Recht en bestuur - Thema
- 13553 keer gelezen
Indien een procedure zou worden gestart om voor recht te verklaren dat de Staat onrechtmatig handelt door niet op te treden tegen het erfelijk koningschap, dan is een compensatie van het procesrecht de best denkbare uitslag. Rechters ‘beginnen er gewoon niet aan’.
Als het kabinet beleid zou formuleren waarin uitsluitend de wettelijke nakomeling van een Commissaris van de Koningin in aanmerking zou komen voor diens opvolging, dan zijn de rechters sneller bereid tot actie over te gaan. Hiervoor zou wel een stokje worden gestoken.
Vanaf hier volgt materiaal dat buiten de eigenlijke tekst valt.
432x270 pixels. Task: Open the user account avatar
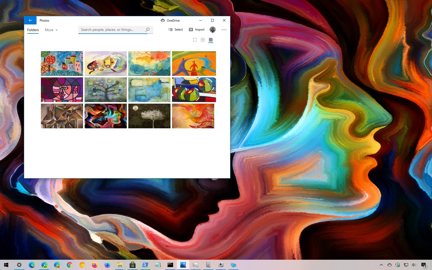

Dit zou een ongelijke behandeling wegens geboorte of afkomst inhouden die niet te rechtvaardigen is.
De Koninklijke erfopvolging blijft dus zoals deze is, maar een ruimere toepassing van deze gedachte zou ernstige problemen ondervinden bij de rechter. Toch is het lastig om een duidelijk inhoudelijk verschil aan te wijzen tussen deze vormen van erfopvolging. Het Koningschap is breed geaccepteerd en ouder, maar daardoor is discriminatie niet minder bezwaarlijk. Er is geen duidelijk inhoudelijk verschil te benoemen welke verklaart waarom rechters zo stellig waren over de uitkomsten van de denkbeeldige procedures.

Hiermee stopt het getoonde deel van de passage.